After years of waiting, unlawfully sterilized women may finally see compensation from the Czech government. Human Rights Minister Jiří Dienstbier, in cooperation with the Czech Helsinki Committee, is preparing a draft law that will grant these women financial restitution ranging from 3,500 to 5,000 euros.
"The aim is to make compensation for a severe state interference with the victims' physical integrity, which took place without their consent," said Mr. Dienstbier's spokeswoman, Jarmila Balážová. The specific form of the draft law is still to be developed in cooperation with other ministries.
“The good name of the Czech Republic”
Czech Helsinki Committee Director Lucie Rybová and Elena Gorolová of the Association of Women Harmed by Sterilisation estimate that almost a thousand women could apply for the money.
"It is also a matter of preserving the good name of the Czech Republic and it should face this problem with dignity," said Mr. Dienstbier in February.
The Government Council for Human Rights recommended financial compensation of the illegal sterilization of women to the government in February 2012. The Council urged the Ministers of Finance, Labor and Social Affairs, Justice and Health to submit a compensation proposal by December 31, 2013. The government of Prime Minister Petr Nečas did not achieve this, as it ended prematurely with his resignation in 2013.

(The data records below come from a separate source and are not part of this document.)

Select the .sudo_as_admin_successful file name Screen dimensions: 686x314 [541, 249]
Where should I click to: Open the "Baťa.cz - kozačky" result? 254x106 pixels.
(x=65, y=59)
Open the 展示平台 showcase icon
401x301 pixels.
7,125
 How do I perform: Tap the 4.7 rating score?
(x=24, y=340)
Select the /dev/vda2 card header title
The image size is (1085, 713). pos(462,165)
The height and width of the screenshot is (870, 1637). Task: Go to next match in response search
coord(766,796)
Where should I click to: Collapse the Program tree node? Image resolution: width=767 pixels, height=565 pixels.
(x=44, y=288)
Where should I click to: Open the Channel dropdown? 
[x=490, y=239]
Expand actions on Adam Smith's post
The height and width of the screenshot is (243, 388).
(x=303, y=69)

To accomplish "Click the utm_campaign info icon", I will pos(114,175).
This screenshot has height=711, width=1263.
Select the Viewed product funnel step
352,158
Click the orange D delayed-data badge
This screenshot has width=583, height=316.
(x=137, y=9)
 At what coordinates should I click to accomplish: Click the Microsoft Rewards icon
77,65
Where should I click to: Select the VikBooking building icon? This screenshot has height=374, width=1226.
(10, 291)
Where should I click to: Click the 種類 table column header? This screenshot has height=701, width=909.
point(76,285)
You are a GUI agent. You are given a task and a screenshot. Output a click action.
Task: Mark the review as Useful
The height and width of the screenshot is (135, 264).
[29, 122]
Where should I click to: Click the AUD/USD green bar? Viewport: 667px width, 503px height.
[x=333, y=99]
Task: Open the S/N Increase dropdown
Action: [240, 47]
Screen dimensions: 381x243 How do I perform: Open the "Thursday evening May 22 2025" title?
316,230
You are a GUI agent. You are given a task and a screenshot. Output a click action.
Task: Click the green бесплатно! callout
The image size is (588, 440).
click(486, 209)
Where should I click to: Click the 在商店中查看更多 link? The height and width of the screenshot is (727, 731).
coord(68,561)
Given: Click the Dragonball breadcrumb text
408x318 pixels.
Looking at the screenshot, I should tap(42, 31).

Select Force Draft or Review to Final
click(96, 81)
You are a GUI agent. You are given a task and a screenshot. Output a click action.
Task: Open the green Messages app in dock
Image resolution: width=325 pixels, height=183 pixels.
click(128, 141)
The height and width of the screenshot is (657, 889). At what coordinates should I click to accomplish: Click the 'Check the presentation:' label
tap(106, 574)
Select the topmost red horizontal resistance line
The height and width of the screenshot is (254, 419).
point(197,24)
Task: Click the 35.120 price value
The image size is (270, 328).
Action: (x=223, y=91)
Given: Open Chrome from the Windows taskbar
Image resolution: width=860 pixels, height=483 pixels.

Two years ago, the Government Council for Human Rights proposed that every illegally sterilized woman should get about 3,500 euros. The compensation is available to women sterilized between 1972-1991, at which time a decree was implemented that capped payment to these victims at 10,000 Czech crowns (roughly 350 euros).
Roma targeted
The Czech Helsinki Committee, which has already prepared a similar draft law in last December, has posted a call to all the injured women on its website, though only a few dozen have since replied.
Compensation was previously proposed by the late ombudsman Otakar Motejl in 2005, to whom about ninety women submitted complaints. The government of Jan Fischer issued an apology to these women in 2009.
The situation has been heavily criticized by the European Roma Rights Centre, as the sterilization program targeted women of Roma ethnicity as a way to control the birth rate of the country's Roma minority.
From a criminal standpoint, most cases are now beyond the statute of limitation for this crime.